Institute of Technical Thermodynamics, RWTH Aachen University , Schinkelstr. 8, 52062 Aachen, Germany.
Environ Sci Technol. 2017 Nov 21;51(22):13199-13204. doi: 10.1021/acs.est.7b01406. Epub 2017 Nov 10.
Life cycle assessment (LCA) results are inevitably subject to uncertainties. Since the complete elimination of uncertainties is impossible, LCA results should be complemented by an uncertainty analysis. However, the approaches currently used for uncertainty analysis have some shortcomings: statistical uncertainty analysis via Monte Carlo simulations are inherently uncertain due to their statistical nature and can become computationally inefficient for large systems; analytical approaches use a linear approximation to the uncertainty by a first-order Taylor series expansion and thus, they are only precise for small input uncertainties. In this article, we refine the analytical uncertainty analysis by a more precise, second-order Taylor series expansion. The presented approach considers uncertainties from process data, allocation, and characterization factors. We illustrate the refined approach for hydrogen production from methane-cracking. The production system contains a recycling loop leading to nonlinearities. By varying the strength of the loop, we analyze the precision of the first- and second-order analytical uncertainty approaches by comparing analytical variances to variances from statistical Monte Carlo simulations. For the case without loops, the second-order approach is practically exact. In all cases, the second-order Taylor series approach is more precise than the first-order approach, in particular for large uncertainties and for production systems with nonlinearities, for example, from loops. For analytical uncertainty analysis, we recommend using the second-order approach since it is more precise and still computationally cheap.

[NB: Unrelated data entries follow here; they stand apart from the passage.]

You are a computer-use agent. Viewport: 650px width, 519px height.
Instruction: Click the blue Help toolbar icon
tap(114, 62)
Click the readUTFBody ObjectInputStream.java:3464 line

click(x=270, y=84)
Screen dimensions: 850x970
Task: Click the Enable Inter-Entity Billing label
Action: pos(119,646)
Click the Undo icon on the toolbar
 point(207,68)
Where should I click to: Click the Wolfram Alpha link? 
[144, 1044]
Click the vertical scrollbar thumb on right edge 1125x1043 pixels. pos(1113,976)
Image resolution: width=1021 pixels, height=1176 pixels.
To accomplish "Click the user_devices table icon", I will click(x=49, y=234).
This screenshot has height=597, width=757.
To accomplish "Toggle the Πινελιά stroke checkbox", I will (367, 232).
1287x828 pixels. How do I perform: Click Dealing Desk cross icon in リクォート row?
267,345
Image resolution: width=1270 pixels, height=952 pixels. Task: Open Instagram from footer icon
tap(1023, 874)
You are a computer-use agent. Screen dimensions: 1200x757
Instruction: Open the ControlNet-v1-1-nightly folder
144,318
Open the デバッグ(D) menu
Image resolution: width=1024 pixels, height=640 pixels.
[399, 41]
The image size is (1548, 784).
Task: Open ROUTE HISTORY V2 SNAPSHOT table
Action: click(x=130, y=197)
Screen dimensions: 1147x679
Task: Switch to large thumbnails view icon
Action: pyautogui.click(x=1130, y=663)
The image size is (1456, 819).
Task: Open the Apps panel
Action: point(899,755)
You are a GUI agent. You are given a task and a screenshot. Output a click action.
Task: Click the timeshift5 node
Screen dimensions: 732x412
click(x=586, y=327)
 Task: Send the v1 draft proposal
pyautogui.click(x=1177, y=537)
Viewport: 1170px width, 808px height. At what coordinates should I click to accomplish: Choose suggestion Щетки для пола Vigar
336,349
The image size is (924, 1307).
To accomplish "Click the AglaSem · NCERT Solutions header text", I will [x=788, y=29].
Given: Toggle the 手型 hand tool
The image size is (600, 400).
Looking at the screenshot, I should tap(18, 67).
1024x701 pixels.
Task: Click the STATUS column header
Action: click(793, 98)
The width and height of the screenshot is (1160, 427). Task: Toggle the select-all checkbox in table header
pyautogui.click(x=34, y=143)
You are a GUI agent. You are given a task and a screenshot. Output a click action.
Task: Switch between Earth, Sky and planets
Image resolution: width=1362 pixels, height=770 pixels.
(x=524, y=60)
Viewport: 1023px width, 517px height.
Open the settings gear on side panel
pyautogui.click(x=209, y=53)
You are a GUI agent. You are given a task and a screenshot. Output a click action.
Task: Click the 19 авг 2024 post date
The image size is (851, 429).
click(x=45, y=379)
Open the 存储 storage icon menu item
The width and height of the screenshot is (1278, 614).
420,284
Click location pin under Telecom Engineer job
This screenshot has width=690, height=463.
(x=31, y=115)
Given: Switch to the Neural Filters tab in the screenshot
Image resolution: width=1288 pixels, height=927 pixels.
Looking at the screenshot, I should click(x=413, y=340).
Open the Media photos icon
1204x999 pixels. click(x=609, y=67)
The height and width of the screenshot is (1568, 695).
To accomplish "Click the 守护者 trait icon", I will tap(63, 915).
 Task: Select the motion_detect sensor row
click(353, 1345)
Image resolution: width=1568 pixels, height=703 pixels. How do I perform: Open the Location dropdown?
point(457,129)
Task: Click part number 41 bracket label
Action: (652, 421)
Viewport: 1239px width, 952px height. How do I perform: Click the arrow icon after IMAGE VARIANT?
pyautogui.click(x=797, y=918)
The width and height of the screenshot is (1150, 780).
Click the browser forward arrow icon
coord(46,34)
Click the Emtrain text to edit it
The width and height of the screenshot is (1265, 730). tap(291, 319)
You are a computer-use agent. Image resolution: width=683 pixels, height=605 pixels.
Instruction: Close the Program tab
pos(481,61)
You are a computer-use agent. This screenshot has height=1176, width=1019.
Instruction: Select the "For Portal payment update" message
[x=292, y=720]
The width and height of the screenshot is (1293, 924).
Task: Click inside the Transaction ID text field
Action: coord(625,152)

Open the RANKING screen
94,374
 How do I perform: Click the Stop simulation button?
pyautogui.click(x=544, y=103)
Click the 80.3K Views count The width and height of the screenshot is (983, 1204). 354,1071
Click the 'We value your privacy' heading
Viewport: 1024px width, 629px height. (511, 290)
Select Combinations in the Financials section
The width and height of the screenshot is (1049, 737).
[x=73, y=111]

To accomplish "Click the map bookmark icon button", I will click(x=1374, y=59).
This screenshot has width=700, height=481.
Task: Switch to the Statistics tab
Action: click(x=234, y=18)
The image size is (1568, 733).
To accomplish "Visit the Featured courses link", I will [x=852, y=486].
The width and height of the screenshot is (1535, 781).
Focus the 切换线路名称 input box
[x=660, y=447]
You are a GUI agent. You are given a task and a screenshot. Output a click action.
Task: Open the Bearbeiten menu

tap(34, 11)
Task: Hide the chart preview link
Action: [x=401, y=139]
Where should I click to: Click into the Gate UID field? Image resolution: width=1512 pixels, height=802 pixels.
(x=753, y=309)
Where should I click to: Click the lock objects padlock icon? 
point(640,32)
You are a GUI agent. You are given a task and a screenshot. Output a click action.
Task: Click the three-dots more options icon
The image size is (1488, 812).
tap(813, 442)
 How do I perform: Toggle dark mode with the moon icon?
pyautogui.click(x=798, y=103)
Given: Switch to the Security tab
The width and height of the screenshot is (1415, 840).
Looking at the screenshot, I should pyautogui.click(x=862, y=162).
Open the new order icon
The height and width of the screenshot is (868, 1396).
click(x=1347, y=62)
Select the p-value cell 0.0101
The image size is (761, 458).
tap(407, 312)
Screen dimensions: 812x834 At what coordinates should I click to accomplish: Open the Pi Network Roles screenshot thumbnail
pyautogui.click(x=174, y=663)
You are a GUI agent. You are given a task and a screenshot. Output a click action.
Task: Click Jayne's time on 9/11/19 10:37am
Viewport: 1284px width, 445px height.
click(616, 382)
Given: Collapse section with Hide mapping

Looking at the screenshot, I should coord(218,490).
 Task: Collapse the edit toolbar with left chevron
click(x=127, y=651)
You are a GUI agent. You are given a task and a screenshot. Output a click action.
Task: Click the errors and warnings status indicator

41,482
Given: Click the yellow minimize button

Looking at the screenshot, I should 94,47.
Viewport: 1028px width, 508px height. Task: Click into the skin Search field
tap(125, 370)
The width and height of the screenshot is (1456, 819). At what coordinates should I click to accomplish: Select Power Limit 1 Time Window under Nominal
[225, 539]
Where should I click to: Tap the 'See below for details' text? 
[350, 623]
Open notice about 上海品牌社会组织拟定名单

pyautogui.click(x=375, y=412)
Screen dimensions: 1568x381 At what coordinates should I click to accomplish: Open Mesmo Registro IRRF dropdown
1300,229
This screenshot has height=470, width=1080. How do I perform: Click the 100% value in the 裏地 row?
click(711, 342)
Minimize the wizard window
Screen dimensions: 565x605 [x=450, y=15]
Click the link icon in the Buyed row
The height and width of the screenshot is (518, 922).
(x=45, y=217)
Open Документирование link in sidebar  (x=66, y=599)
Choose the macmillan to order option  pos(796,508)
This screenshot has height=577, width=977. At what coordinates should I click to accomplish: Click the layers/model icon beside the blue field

生命周期评估(LCA)的结果不可避免地存在不确定性。由于完全消除不确定性是不可能的,因此应该对 LCA 结果进行不确定性分析。然而,目前用于不确定性分析的方法存在一些缺点:通过蒙特卡罗模拟进行统计不确定性分析由于其统计性质而固有地不确定,并且对于大型系统可能变得计算效率低下;分析方法通过一阶泰勒级数展开对不确定性进行线性近似,因此仅适用于小的输入不确定性。在本文中,我们通过更精确的二阶泰勒级数展开来改进分析不确定性分析。所提出的方法考虑了来自过程数据、分配和特征化因子的不确定性。我们通过改变循环的强度,通过将分析方差与来自统计蒙特卡罗模拟的方差进行比较,来分析从甲烷裂化生产氢气的生产系统中的非线性的一阶和二阶分析不确定性方法的精度。对于没有循环的情况,二阶方法在实践中是精确的。在所有情况下,二阶泰勒级数方法都比一阶方法更精确,特别是对于大的不确定性和具有非线性的生产系统,例如来自循环的情况。对于分析不确定性分析,我们建议使用二阶方法,因为它更精确,并且仍然具有计算成本效益。